For many, a semester or two of funded college would be all they’d get to attend, regardless of how much additional debt or sunk costs in housing and books they’d been convinced to take on. Without a degree, that time was wasted, and so were thousands of dollars they could ill-afford to lose. It makes little difference to the university, because another cohort of freshmen – 120,000 every year in Georgia – would be showing up the following August, flush with funding.
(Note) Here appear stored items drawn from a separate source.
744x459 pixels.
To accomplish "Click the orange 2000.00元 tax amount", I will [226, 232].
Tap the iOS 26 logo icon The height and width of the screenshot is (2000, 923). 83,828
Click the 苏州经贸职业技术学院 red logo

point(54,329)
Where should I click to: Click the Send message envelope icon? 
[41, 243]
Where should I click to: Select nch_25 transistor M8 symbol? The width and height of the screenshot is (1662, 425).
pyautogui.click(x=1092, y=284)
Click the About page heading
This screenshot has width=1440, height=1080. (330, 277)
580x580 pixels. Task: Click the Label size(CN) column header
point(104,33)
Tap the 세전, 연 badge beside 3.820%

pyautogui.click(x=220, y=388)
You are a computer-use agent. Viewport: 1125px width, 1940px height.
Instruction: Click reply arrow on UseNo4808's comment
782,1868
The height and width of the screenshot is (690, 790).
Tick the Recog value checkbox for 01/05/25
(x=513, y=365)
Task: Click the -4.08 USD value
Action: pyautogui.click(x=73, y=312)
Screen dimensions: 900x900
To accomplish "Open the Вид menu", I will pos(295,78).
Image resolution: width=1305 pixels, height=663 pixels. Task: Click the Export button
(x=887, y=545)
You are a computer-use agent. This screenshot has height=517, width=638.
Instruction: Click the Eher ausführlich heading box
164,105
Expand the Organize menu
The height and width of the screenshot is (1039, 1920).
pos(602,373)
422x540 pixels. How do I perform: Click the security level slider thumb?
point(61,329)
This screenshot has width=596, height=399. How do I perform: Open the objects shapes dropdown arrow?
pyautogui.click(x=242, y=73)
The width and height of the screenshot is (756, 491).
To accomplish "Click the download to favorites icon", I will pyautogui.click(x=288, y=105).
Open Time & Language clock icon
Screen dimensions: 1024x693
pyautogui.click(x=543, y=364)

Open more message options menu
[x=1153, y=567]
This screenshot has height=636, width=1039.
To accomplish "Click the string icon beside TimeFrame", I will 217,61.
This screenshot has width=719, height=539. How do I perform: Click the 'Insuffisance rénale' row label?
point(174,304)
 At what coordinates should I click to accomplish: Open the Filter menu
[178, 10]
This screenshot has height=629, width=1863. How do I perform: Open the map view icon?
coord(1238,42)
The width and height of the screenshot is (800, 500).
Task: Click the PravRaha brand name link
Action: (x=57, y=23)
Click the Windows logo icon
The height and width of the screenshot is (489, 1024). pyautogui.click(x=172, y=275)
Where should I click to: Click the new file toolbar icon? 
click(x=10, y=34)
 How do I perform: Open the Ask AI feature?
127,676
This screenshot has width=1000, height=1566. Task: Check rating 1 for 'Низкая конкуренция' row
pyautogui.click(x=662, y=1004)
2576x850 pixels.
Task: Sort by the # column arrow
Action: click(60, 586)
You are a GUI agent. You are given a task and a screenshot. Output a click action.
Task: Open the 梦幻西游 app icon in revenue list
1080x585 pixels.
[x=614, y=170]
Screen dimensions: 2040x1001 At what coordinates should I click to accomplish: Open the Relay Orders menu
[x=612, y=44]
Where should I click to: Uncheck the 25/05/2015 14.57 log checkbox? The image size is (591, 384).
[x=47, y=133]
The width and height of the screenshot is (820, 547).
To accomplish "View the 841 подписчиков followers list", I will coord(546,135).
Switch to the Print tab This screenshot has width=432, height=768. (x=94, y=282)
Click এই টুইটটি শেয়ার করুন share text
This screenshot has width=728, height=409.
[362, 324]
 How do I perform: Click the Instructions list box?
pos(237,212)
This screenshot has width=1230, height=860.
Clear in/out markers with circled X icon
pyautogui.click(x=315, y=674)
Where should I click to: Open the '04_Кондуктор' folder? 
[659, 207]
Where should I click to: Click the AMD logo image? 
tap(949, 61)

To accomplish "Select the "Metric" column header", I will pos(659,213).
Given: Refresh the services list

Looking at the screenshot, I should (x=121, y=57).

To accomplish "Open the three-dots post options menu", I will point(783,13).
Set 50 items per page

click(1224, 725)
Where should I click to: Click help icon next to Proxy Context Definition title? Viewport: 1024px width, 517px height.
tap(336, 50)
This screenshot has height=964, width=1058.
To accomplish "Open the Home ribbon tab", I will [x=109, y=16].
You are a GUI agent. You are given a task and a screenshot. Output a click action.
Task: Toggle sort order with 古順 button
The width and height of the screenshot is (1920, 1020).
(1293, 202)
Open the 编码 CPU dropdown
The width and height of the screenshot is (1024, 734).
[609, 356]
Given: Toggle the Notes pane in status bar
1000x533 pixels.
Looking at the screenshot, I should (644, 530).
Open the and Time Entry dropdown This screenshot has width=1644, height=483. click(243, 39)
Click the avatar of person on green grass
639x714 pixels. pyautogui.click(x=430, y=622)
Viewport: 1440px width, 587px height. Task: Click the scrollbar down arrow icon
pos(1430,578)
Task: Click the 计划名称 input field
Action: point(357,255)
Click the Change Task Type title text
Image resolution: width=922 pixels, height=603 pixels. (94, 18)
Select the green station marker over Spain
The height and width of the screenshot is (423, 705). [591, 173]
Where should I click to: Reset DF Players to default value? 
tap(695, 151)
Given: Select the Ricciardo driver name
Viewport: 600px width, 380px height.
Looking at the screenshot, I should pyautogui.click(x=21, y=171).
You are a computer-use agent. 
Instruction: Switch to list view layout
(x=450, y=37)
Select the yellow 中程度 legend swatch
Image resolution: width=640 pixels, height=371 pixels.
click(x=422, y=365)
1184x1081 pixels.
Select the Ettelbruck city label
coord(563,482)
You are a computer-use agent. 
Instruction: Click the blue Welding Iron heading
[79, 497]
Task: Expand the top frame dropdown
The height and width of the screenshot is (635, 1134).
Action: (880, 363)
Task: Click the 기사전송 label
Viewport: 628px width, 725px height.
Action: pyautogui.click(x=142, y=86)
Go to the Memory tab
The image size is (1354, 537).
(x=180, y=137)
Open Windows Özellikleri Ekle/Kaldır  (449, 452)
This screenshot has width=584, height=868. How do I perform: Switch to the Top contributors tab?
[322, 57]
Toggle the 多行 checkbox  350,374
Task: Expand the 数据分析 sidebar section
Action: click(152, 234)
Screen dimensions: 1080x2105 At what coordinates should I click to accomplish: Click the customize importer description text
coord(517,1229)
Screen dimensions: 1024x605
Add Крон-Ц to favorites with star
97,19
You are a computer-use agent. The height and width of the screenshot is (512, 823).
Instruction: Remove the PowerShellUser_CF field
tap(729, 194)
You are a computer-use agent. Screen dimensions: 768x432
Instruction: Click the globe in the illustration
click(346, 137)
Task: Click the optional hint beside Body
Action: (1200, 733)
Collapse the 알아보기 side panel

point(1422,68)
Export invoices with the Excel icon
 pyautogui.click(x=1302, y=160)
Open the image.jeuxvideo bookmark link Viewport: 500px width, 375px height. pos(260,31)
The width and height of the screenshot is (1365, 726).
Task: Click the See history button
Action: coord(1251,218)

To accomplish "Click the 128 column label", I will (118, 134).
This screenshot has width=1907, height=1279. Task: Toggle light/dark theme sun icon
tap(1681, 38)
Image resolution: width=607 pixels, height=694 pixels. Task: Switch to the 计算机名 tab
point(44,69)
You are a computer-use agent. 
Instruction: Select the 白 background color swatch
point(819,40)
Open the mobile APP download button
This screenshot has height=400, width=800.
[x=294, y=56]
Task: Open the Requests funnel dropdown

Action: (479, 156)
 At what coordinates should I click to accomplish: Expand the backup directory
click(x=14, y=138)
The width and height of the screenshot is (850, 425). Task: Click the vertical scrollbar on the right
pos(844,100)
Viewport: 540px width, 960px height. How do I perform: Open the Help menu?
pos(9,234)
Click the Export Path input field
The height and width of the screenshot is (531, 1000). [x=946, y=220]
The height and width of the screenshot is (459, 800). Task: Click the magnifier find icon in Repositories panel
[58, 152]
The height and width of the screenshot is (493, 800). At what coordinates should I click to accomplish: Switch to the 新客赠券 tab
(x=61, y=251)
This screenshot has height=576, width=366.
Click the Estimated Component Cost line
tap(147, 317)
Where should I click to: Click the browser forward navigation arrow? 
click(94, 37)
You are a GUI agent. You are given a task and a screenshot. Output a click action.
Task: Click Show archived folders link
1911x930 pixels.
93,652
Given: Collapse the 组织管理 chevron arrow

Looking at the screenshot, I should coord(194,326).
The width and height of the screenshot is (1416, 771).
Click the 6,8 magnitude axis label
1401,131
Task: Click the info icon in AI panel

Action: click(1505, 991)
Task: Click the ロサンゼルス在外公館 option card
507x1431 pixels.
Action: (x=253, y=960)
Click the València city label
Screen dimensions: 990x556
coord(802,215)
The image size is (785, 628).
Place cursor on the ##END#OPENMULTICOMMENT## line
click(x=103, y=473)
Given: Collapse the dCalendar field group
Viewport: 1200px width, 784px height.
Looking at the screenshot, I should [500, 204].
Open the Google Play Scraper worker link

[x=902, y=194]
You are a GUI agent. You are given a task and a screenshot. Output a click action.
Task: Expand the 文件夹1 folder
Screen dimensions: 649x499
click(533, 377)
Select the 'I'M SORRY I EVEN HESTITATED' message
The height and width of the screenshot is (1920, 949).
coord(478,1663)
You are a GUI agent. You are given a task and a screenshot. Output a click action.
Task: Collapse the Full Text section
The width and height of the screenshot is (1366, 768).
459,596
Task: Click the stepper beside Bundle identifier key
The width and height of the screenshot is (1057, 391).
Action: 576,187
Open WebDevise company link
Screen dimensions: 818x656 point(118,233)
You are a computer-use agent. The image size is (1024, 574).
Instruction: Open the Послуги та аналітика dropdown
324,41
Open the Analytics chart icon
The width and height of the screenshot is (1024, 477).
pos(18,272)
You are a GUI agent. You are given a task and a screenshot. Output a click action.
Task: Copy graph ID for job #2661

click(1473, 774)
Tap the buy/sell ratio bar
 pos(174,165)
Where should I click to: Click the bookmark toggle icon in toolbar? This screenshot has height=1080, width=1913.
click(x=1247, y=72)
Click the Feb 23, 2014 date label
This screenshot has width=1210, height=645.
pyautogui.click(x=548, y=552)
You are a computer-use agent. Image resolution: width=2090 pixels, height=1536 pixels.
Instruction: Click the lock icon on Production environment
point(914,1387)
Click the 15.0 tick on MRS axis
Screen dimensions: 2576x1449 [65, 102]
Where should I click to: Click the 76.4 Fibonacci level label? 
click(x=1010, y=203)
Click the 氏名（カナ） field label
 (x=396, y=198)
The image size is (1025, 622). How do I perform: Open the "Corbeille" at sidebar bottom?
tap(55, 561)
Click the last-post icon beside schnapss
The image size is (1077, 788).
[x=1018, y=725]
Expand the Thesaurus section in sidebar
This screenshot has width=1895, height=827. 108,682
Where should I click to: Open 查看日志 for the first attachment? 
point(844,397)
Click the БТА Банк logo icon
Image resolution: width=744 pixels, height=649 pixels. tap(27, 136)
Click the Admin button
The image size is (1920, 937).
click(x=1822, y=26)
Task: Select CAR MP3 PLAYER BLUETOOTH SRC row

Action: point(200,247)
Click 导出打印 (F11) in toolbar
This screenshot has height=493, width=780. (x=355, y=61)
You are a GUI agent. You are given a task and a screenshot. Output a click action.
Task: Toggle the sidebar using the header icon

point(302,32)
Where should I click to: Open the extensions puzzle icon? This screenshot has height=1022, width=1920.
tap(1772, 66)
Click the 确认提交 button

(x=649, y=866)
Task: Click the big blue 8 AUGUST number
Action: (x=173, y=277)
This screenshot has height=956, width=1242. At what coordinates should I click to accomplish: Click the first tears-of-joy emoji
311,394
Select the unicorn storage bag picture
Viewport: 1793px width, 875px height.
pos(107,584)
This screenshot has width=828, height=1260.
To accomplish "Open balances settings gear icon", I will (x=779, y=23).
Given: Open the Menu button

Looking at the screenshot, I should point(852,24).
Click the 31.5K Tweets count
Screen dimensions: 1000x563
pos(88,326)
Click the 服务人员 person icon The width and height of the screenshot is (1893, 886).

Many students go to college believing it is the key to a middle class life. And for most, getting the degree still pays off. But 25 percent of college degrees have a negative return on investment, led by sociology, religious studies, and fine arts. 41 percent of college graduates work in a job that didn’t require a degree. Meanwhile, a chronic shortage of skilled tradespeople has meant highly paid, non-degree, technical jobs going unfilled.
Examining our Options
The culture and structure of higher education, often in response to public policy aimed at “fixing” something, have fundamentally changed the value proposition of a college education. Many young people will benefit, financially, socially, materially, intangibly, by the college experience, but it’s important to be clear-eyed about what that experience – both during and after – will look like. College can’t continue to be treated as a “right for everyone” default option. The costs are simply too high, and the trade-offs too difficult to measure.
Whether colleges can begin to reverse these trends – treat faculty as skilled professionals, who shape student experience; cut down administrative costs; and improve educational and professional outcomes for their graduates – remains to be seen. As among younger students, educational entrepreneurs are creating alternative paths and customized solutions that may eclipse much of college’s original value proposition. There is reason to be optimistic about education, if not necessarily about traditional universities.
In the meantime, millions of U-Hauls will fan out to dorms across the county, packed not only with dreams, but uncertainty and unease.